Overview
Sharding propagation uses the user-specified shardings to infer the unspecified shardings of tensors (or specific dimension of tensors). It traverses the data flow (use-def chains) of the computation graph in both directions until a fixed point is reached, i.e., the sharding can no longer change without undoing previous sharding decisions.
Propagation can be decomposed into steps. Each step involves looking at a specific operation and propagating between tensors (operands and results), based on the characteristics of that operation.
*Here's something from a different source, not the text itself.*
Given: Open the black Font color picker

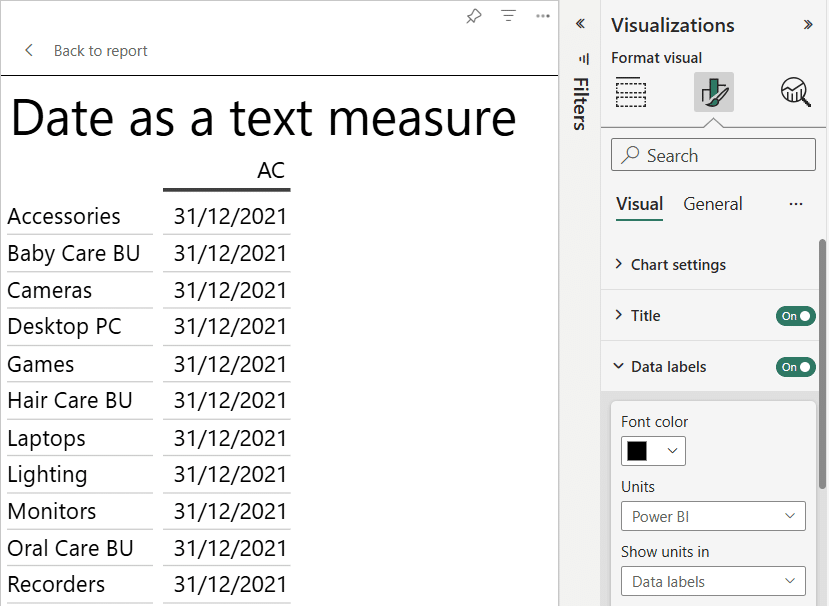Looking at the screenshot, I should tap(653, 451).
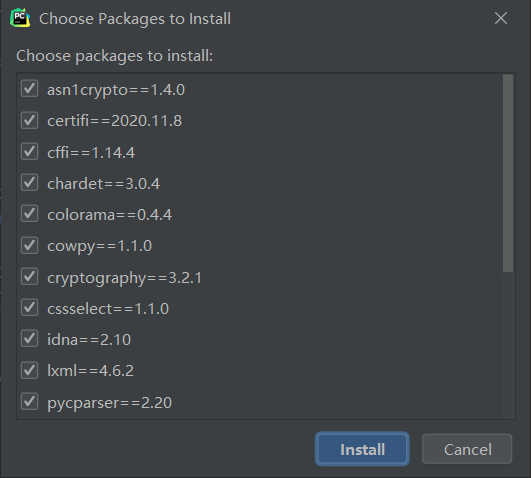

Taking a matmul as an example, we would propagate between the non-contracting dimension of either lhs or rhs to the corresponding dimension of the result, or between the contracting dimension of the lhs and rhs.
The characteristics of an operation determine the connection between corresponding dimensions in its inputs and outputs, and can be abstracted as a per op sharding rule.
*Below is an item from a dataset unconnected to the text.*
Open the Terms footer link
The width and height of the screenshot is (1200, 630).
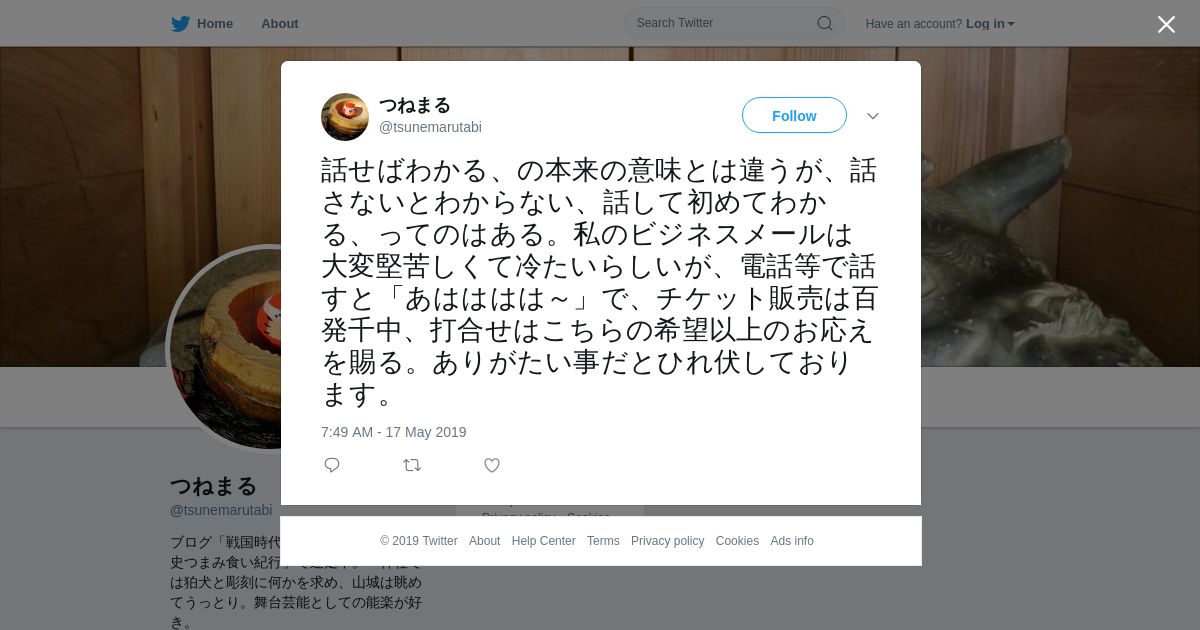[603, 541]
Without conflict resolution, a propagation step would simply propagate as much as it can while ignoring the conflicting axes; we refer to this as the (longest) compatible major sharding axes.
Detailed Design
Conflict resolution hierarchy
We compose multiple conflict resolution strategies in a hierarchy:
- User defined priorities. In
Sharding Representation, we described how
priorities can be attached to dimension shardings to allow for incremental
partitioning of the program, e.g., doing batch parallelism -> megatron ->
ZeRO sharding. This is achieved by applying propagation in iterations - at
iteration
i
we propagate all dimension shardings that have priority<=i
and ignore all others. We also make sure that propagation won’t override user defined shardings with lower priority (>i
), even if they are ignored during previous iterations. - Operation based priorities. We propagate shardings, based on the operation type. The “pass-through” operations (e.g., element-wise operations and reshape) have the highest priority, while operations with shape transformation (e.g., dot and reduce) have lower priority.
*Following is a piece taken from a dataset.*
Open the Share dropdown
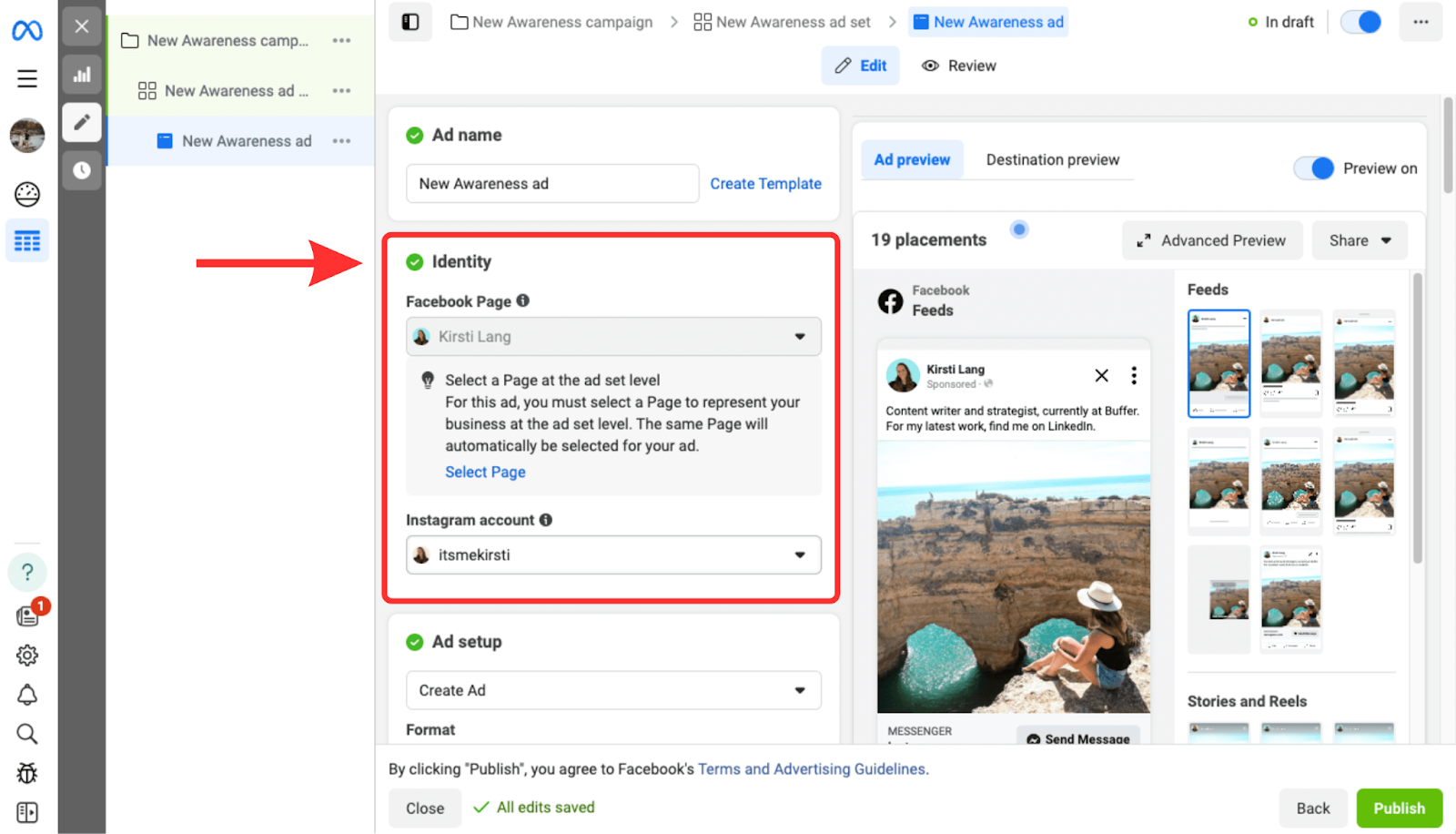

- Aggressive propagation. Propagate shardings with an aggressive strategy. The basic strategy only propagates shardings without conflicts, while the aggressive strategy resolves conflicts. Higher aggressiveness can reduce the memory footprint at the cost of potential communication.
- Basic Propagation. It is the lowest strategy of propagation in the hierarchy, that doesn't do any conflict resolution, and instead propagates axes that are compatible between all operands and results.
This hierarchy can be interpreted as nested for loops. For example, for each user priority, a full op-priority propagation is applied.
Operation sharding rule
The sharding rule introduces an abstraction of every operation that provides the actual propagation algorithm with the information it needs to propagate shardings from operands to results or across operands, etc., without having to reason about specific operation types and their attributes. This is essentially factoring out the op-specific logic and providing a shared representation (data structure) for all ops for the purpose of propagation only. In its simplest form, it just provides this function:
GetOpShardingRule(Operation *) -> OpShardingRuleAttr
The rule allows us to write the propagation algorithm only once in a generic way that is based on this data structure (OpShardingRule), instead of replicating similar pieces of code across many ops, vastly reducing the possibility for bugs or inconsistent behavior across ops.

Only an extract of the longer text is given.